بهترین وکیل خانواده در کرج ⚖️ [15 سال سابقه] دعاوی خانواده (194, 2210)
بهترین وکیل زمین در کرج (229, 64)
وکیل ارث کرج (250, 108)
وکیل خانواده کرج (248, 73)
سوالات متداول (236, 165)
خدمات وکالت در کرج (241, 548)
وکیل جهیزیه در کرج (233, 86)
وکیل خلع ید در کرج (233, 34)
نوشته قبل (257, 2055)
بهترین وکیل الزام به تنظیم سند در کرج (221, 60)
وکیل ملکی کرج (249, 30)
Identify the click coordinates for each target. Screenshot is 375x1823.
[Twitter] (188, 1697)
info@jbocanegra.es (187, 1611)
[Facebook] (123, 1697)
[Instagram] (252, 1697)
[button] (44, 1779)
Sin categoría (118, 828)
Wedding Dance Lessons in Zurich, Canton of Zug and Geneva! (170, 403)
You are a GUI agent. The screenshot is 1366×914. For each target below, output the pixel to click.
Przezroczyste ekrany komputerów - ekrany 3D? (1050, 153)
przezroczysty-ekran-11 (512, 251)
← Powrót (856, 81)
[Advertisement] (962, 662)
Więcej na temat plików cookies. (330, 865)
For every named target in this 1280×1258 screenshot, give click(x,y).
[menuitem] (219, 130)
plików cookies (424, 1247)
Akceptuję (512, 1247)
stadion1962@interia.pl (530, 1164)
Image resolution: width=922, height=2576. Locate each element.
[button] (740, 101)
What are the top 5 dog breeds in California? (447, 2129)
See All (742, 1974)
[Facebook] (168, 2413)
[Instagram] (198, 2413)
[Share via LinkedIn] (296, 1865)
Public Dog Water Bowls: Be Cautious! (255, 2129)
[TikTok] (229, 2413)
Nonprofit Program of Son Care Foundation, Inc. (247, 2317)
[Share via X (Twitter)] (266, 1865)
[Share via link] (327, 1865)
▬▬▬▬▬▬
Scan the entries above and copy each line where "بهترین" occurs.

بهترین وکیل خانواده در کرج ⚖️ [15 سال سابقه] دعاوی خانواده (194, 2210)
بهترین وکیل زمین در کرج (229, 64)
بهترین وکیل الزام به تنظیم سند در کرج (221, 60)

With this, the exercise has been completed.